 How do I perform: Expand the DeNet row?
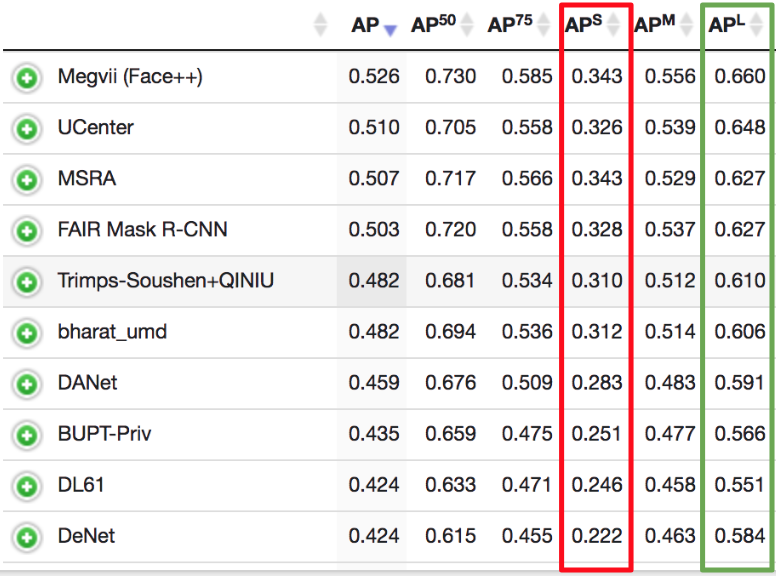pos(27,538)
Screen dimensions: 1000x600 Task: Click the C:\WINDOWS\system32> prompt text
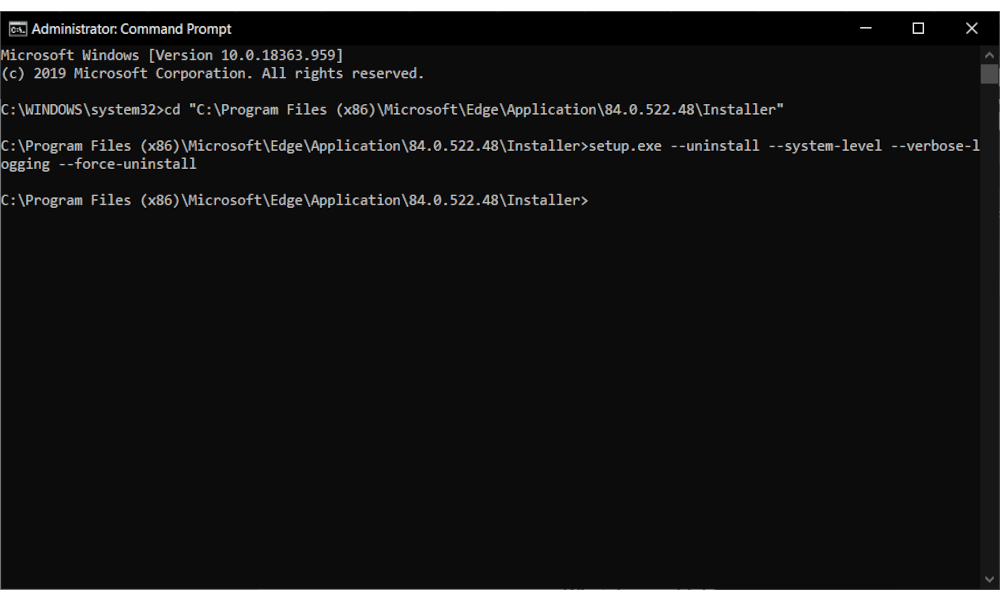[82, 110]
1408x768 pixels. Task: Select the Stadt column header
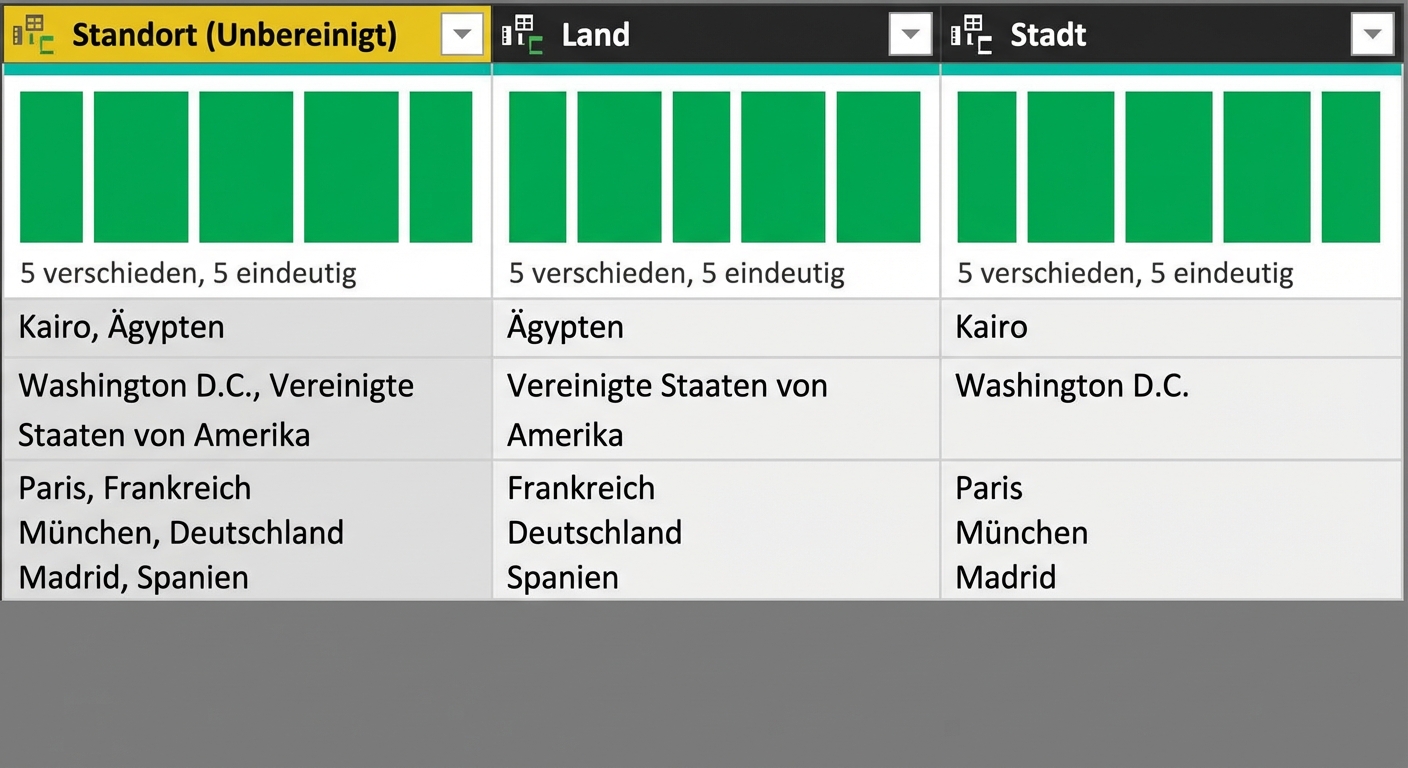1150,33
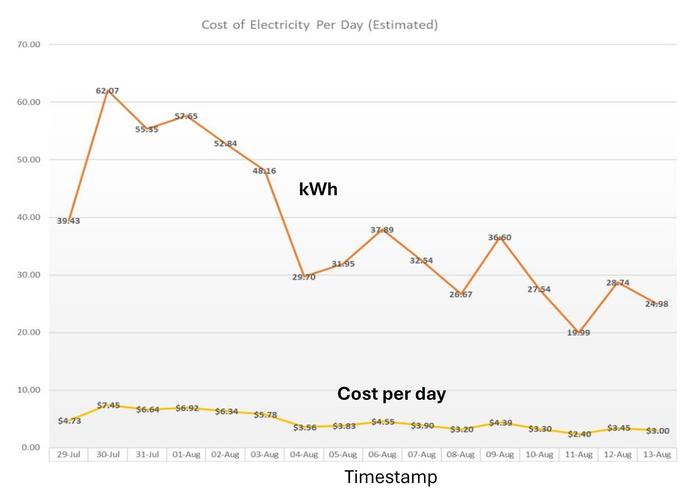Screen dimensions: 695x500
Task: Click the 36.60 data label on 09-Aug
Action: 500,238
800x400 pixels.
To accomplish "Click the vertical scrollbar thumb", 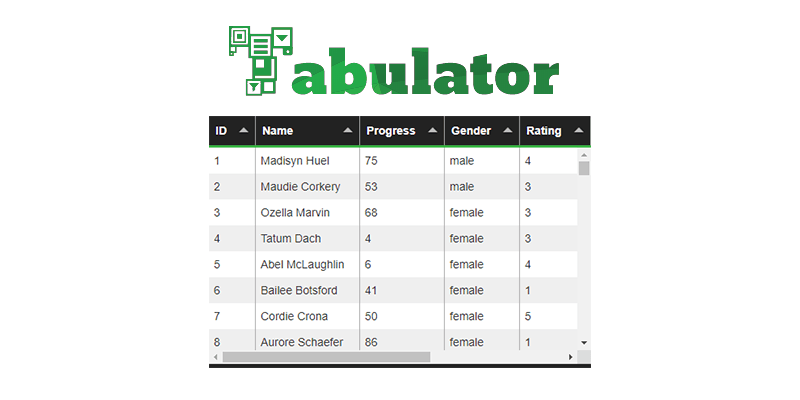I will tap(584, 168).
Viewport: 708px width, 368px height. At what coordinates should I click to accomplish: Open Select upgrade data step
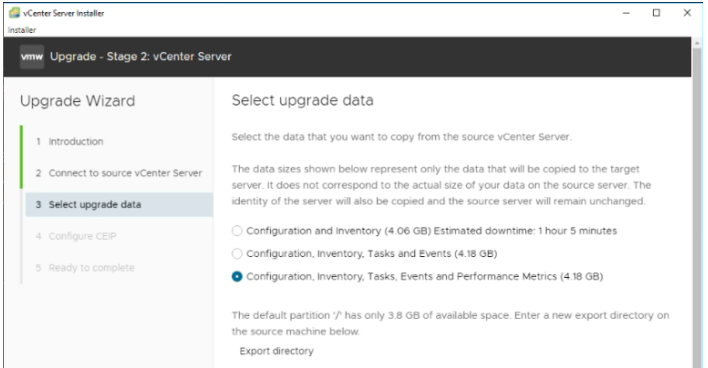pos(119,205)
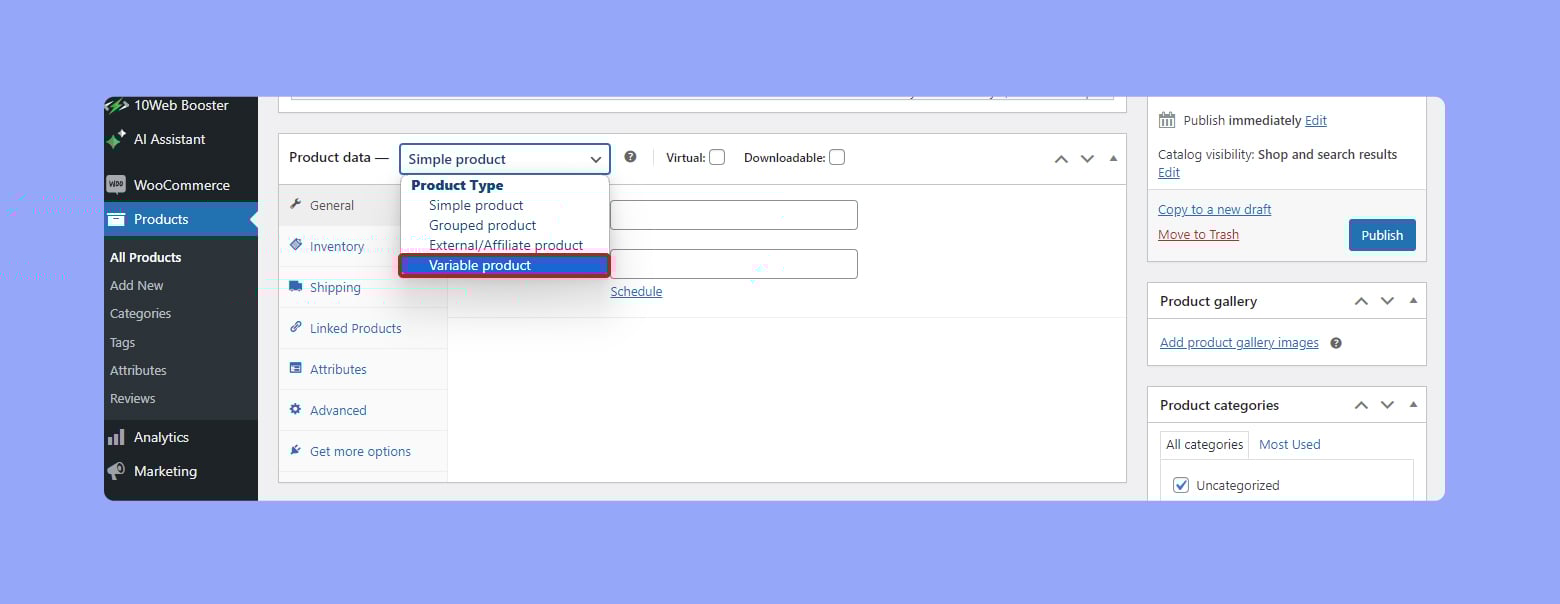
....
— What you should do —
Starting from the line containing "Viewport: 708px width, 368px", repeat each line exactly through the end of the entries, including the last, while leaving pictures out.

— Exercise response —
Viewport: 708px width, 368px height. At what coordinates should I click to accomplish: Open Select upgrade data step
pos(119,205)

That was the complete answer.